2006-01-17 17:15 UTC, Henry Harris
no flags Details
Script to run on GFS node to move virtual IP between nodes (141 bytes, text/plain)
2006-01-17 17:18 UTC, Henry Harris
no flags Details
Text file to copy from local file system to NFS mounted file system (152.15 KB, text/plain)
2006-01-17 17:20 UTC, Henry Harris
no flags Details
Cluster.conf used for GFS cluster (2.14 KB, text/plain)
2006-01-17 17:26 UTC, Henry Harris
no flags Details
ls -l output for node 1 (2.86 KB, text/plain)
2006-01-18 21:06 UTC, Henry Harris
no flags Details
ls -l output for node2 (2.86 KB, text/plain)
2006-01-18 21:06 UTC, Henry Harris
no flags Details

Description Henry Harris 2006-01-17 17:15:37 UTC
Created attachment 123308 [details]
Script to run on NFS client to generate I/O

Comment 1 Henry Harris 2006-01-17 17:15:37 UTC
Description of problem: With an NFS client mounting a GFS file system over a 
virtual IP managed by cluster manager, moving the virtual IP between nodes 
while running I/O to the NFS mount can cause permission denied errors on the 
NFS client.


Version-Release number of selected component (if applicable):


How reproducible:
Frequenty but not every time

Steps to Reproduce:
1. Create a GFS cluster with a IP service managed by cluster manager
2. Mount a GFS file system from an NFS client using the IP
3. Run I/O on the NFS client to the NFS mounted file system
4. Use clusvcadm to move the IP service between nodes repeatedly
  
Actual results:
Permission denied errors on NFS client

Expected results:
No I/O errors on NFS client

Additional info: 
The NFS mount uses default parameters, ie. mount -t nfs 
10.250.5.21:/export/hhtest /hhtest

The attached scripts were used to generate I/O and to move the virtual IP.
In the test3 script, commenting out the rm file, improves the behavior but
eventually the permissison denied errors still occur.  Running these scripts
repeatedly causes various symptoms.  We have seen cases where the file exists
on the GFS node, but not on the NFS client.  If you try to remove the file
on the NFS client, it is not there.  If you then try to copy the file from
a local file system to the NFS client, you get permission denied errors.
The results are often indeterminate.

Comment 2 Henry Harris 2006-01-17 17:18:19 UTC
Created attachment 123309 [details]
Script to run on GFS node to move virtual IP between nodes

Comment 3 Henry Harris 2006-01-17 17:20:30 UTC
Created attachment 123310 [details]
Text file to copy from local file system to NFS mounted file system

Comment 4 Henry Harris 2006-01-17 17:26:53 UTC
Created attachment 123313 [details]
Cluster.conf used for GFS cluster 

These four attachments are the actual files used to create the test scenario in
which these problems were observed.  The NFS mount used all default options,
ie. mount -t nfs 10.250.5.21:/export/hhtest /hhtest.

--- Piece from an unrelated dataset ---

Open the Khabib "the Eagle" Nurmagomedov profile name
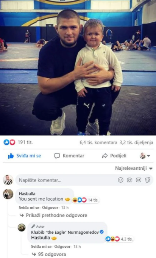156x258 pixels. [65, 232]
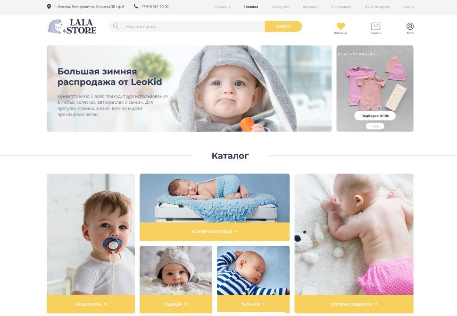
Task: Open the Избранное heart icon
Action: click(x=341, y=26)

Comment 5 Henry Harris 2006-01-18 21:06:21 UTC
Created attachment 123402 [details]
ls -l output for node 1

Comment 6 Henry Harris 2006-01-18 21:06:49 UTC
Created attachment 123403 [details]
ls -l output for node2

Comment 7 Henry Harris 2006-01-18 21:43:52 UTC
Repeated test with vip moving between nodes every 30 seconds.  Test ran for 
over 15 minutes and completed 626 iterations before failing with permission 
denied error on client.  Observed ls -l on node 1 and node 2 were different 
(see attachments in comment 5 and 6).  The vip had moved to node 2 at time of 
failure.  With the NFS client still mounted through the vip to node 2, the 
test file (vfsbug.txt) does not show up with ls -l from the client.
One other observation, at the time of failure an ethereal trace showed that 
rpc retransmits were occurring for a period of about 30 seconds.  This started 
on the last of 5 NFS writes which eventually completed with an access error.  
This trace is available on request.

Comment 8 Robert Peterson 2006-01-19 22:24:44 UTC
I've recreated the environment now, but not the problem yet.
I've run the scenario for about an hour without failure now.
My test systems probably have a newer (unreleased) version of the cluster code
though.

In the past, I have noticed very similar strange attributes reported by ls when
I was running a slightly older version of the cluster suite code.  This might
indicate that the problem was recently fixed, but that's not guaranteed.  In the
mean time, I'll continue to run the provided scripts overnight to try to
recreate the problem.

If the test runs overnight, I will start backing out code fixes to see if the
problem reappears.  Of course, if the problem recreates, I will debug it.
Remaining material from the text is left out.